TMR: On this record, for the first time ever, you handled all of the lead vocals. I wanted to get your feeling on how that was for you and if it is something you see continuing in the future.

CZ: I think that it’s a natural evolution. If I’m a baseball team, I guess I’m the third guy up. It’s time to bat. I’m swinging and going for the fences. It was quite a challenge. As far as I’m concerned, my little brother (Donnie Vie) was the quintessential singer of our generation. One of the greatest out there. A wonderful songwriter. A great singer. He decided that he wanted to step aside and do his solo stuff and not worry about the rigamarole of the road. I had no choice. I could have taken the approach of Styx, STP, Foreigner, or Journey…all of those great bands that have sold tens of millions of records. But I looked at Genesis. The only other band that’s done what I’m doing. When Peter Gabriel stepped aside, Phil Collins came in and start singing the songs. I’m not comparing myself to those great and wonderful singers, but that was my template. Instead of going around the country trying to find that guy, I said I’m going to do it myself. I’ve sung some on all of the albums, and lead on a couple of songs on certain records. But this is the first one where I said okay, I’ll take it over and see where it takes us. My approach was pretty much the same as it has been for years, which is going in there and sing the songs as best I can. To tell my story, and do it in a live setting. There are not a lot of overdubs. There are not a lot of guitar parts, and keyboards, and synthesizers and stuff. It’s just the band playing live right in your face.

We did the album in two weeks…to record the album. Then a couple of weeks to mix it. We did here in Chicago out of the Chicago Recording Company. It’s funny, we did it in one room and in the room across from us was Chance The Rapper and Kayne West. I have to be honest with you, it was a real freeing and loving environment. Everybody got along fabulously and we were all rooting for each other to make a great record. I think we nailed it. I don’t want to sound unmodest, because there is a lot of great stuff out there. I certainly believe that we made a strong record for 2018 and the audience is going to be pleasantly surprised. And there will be videos that will follow the record as well as a huge tour. 

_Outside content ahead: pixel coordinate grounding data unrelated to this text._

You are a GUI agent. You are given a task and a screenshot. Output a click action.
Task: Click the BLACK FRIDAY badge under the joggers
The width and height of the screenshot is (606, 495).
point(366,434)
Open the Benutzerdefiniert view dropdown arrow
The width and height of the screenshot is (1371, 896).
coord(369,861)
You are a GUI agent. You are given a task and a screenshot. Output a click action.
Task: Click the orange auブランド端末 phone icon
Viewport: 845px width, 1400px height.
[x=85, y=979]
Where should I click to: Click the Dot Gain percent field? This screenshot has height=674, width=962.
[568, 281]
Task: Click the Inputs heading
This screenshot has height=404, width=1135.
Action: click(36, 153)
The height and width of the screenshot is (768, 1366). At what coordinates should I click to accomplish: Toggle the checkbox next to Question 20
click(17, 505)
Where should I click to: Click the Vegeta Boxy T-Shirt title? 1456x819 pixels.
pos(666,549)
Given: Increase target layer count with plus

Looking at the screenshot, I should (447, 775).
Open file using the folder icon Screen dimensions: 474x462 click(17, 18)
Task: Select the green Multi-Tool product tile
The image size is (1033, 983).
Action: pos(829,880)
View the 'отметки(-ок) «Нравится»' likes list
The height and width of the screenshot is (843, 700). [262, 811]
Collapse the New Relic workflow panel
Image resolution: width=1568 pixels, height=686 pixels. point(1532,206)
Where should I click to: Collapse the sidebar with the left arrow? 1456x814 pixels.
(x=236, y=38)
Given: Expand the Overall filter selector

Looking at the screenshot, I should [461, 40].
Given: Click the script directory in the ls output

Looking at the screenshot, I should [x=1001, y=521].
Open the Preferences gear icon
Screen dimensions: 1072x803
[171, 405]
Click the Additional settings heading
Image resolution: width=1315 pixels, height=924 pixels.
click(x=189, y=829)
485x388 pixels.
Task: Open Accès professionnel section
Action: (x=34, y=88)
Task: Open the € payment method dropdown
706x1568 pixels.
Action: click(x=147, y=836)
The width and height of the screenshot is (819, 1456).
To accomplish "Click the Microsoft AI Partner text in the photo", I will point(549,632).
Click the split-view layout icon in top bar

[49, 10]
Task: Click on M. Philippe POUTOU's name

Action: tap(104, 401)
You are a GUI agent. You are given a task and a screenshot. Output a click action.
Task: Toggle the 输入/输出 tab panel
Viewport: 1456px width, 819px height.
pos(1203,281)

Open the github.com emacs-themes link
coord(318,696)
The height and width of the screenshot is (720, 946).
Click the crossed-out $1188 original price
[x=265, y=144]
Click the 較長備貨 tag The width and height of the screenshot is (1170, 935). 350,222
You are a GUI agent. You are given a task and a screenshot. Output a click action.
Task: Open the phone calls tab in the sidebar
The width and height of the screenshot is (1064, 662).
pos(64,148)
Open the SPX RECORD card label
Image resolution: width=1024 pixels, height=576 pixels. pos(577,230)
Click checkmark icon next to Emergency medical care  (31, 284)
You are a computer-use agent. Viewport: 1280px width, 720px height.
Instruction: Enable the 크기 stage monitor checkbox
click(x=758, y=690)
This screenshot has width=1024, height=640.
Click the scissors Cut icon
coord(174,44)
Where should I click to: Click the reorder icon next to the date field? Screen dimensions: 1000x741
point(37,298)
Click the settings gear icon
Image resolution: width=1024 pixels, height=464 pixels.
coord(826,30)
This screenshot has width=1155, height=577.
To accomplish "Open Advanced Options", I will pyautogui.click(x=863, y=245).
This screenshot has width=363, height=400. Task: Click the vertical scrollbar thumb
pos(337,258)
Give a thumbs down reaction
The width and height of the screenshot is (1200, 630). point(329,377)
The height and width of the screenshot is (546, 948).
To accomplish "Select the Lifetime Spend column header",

TMR: After listening to it, I think you made the right call on that. Again, we are really looking forward to seeing you guys live when the tour rolls into to town. 

CZ: Yeah, we’re on the Live Nation tour that starts in September. Live Nation and Sirius XM Presents the Hair Nation Tour, which is Jack Russell’s Great White, the Bullet Boys of Los Angelas, and Enuff Z’ Nuff. Shows will be co-hosted by Eddie Trunk on select dates. It will be a celebration of life. Live Nation took a chance and said you know what, let’s bring it all back to Sunset Strip days, and that’s exactly what we’re doing. You’ll hear all of those iconic songs from all of those bands. Jack Russell’s Great While…they are absolutely terrific. Jack is singing better than ever right now. The Bullet Boys, they come out there on fire. Torien is singing his ass off. And Enuff Z’ Nuff. I think that there will be an opening band in every single city. A band will win a chance to open on the show. 42 dates and it starts on September 12th in SanDiego. Then we come out to Cincinnati in October at Bogart’s.

TMR: October 26th at Bogart’s. Yes, sir!

CZ: What a great venue. I played there 20 years ago opening for Warrant. We’re really looking forward to this show. I’ve always loved Cincinnati. Listen, in my old days when I was a kid I had scholarships when I was playing baseball. I tried out for the Milwaukee Brewers, the Chicago White Socks, the Kansas City Royals, and believe it or not…the Cincinnati Reds. So here I am now, almost 30 years later coming back. But I’m a singer now, not a baseball player (laughs.) When I think of Cincinnati, I think of one guy. Johnny Bench. I loved him. The greatest catcher of all time. 

TMR: Chip, like I said…everyone is really looking forward to the tour and the new record. It is an exciting time to be a fan, that is for sure. 

CZ: Thank you. There is strength in numbers. We will see you when we get out there in October my friend.